SELECTED EXTRACT:
Migrants near US-Mexico border wait in the cold for key asylum ruling
EL PASO, Texas - Hairdresser Grisel Garcés survived a harrowing, four-month journey from her native Venezuela through tropical jungles, migrant detention centers in southern Mexico and then jolting railcar rides north toward the U.S. border.
Now on the Mexican side of the Rio Grande across from El Paso, Texas, she's anxiously awaiting a pending U.S. Supreme Court decision on asylum restrictions expected to affect her and thousands of other migrants at crossings along some 1,900 miles (3,100 kilometers) of border from Texas to California. And she's doing so while living outside as winter temperatures plunge over much of the U.S. and across the border.
She told of fleeing economic hardship only to find more hardship, such as now having to shiver through temperatures colder than any she's ever experienced.

RECORD EXCERPTS:
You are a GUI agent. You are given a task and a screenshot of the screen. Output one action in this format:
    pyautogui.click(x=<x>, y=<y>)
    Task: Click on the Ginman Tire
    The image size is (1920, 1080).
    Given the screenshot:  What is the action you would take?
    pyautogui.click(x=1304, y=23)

...

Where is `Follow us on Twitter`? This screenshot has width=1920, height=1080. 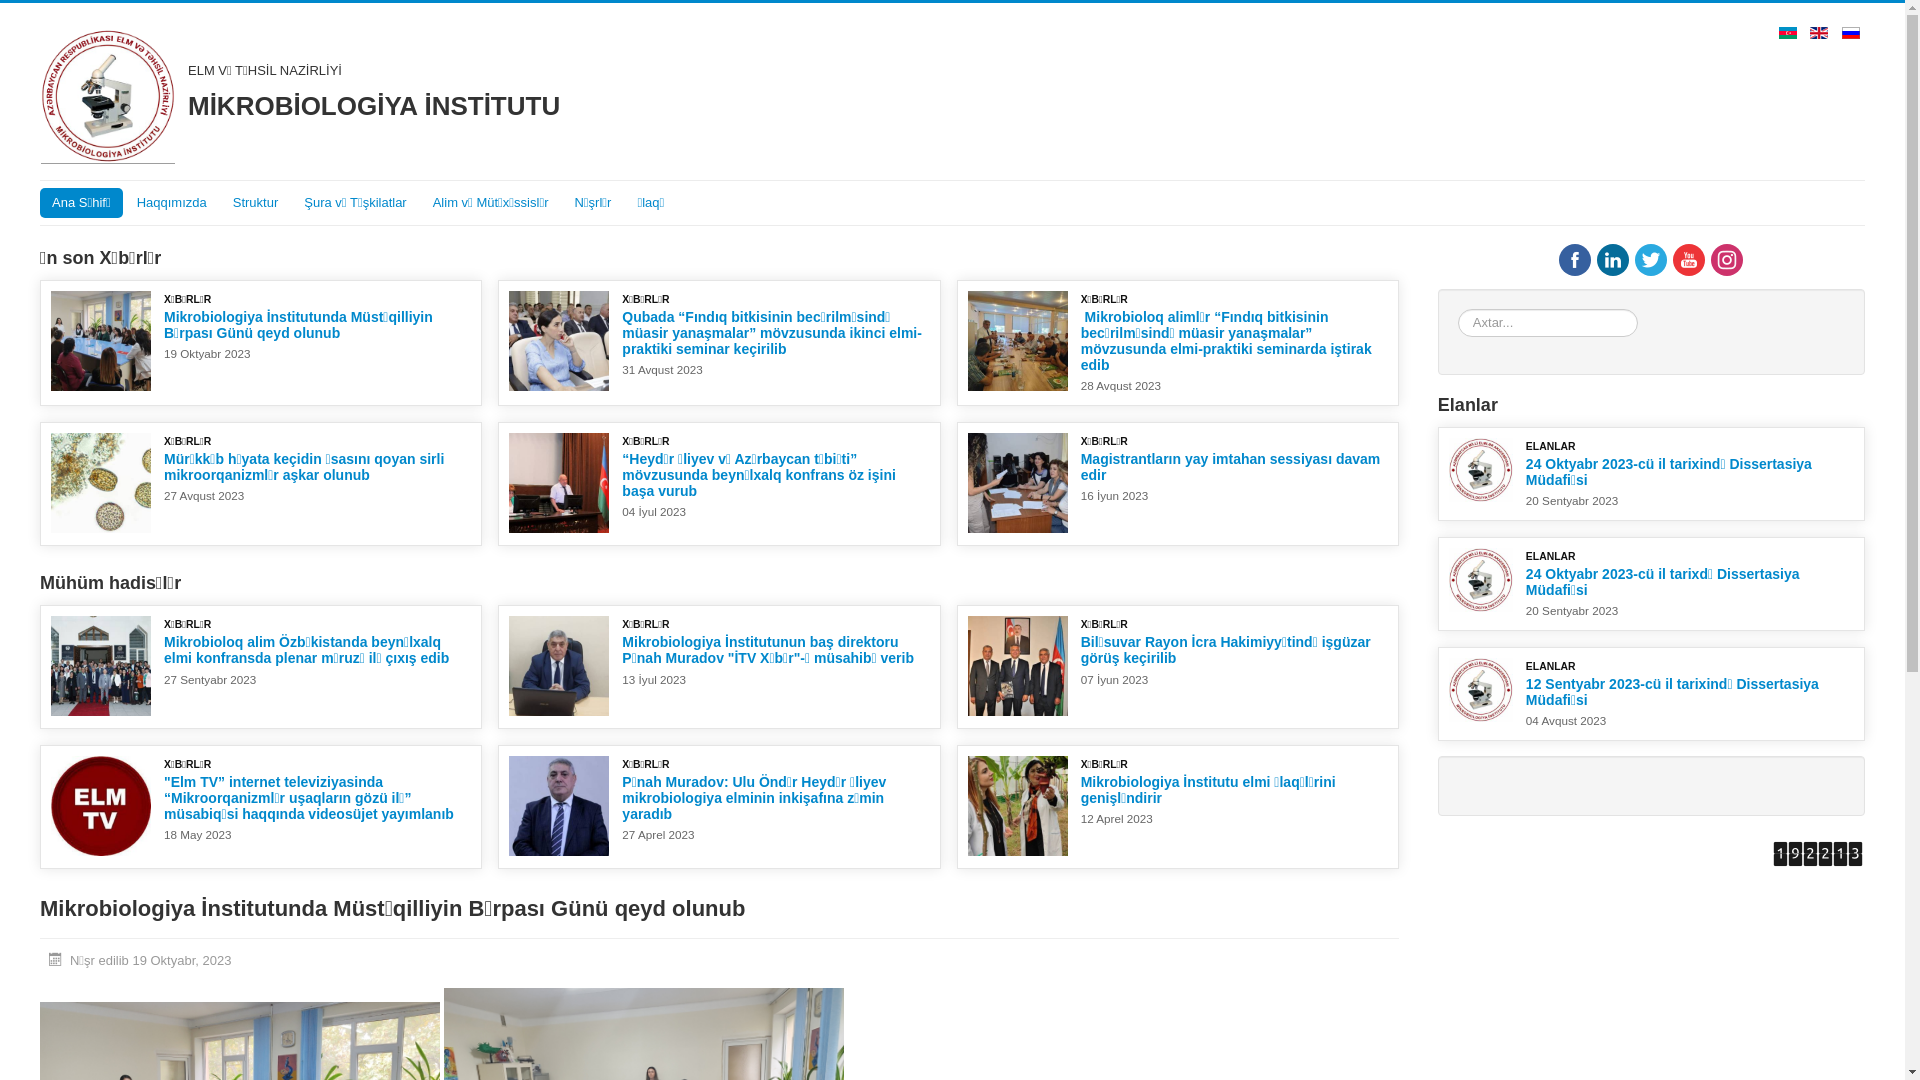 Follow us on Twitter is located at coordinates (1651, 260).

WHAT THE TASK REQUIRES:
Write the next part of the news report about migrants waiting near the US-Mexico border for the asylum ruling, starting after its last sentence. The listing has no connection to the news report about migrants near the border.

OUTPUT:
Immigrants warm by a fire at dawn after spending a night alongside the U.S.-Mexico border fence on December 22, 2022 in El Paso, Texas. (Photo by John Moore/Getty Images)
"Riding the train was bad. Here the situation is even worse. You just turn yourself over to God’s mercy," said Garcés, who left a school-aged daughter behind, hoping to reach the U.S. with her husband.
Their savings exhausted, some days they don’t eat. And on Thursday, Garcés waited and watched as hundreds of migrants formed a line to gradually pass through a gate in the border fence for processing by U.S. immigration officials. She fears immediate deportation under current asylum restrictions and doesn’t dare cross the shallow waters of the Rio Grande within view.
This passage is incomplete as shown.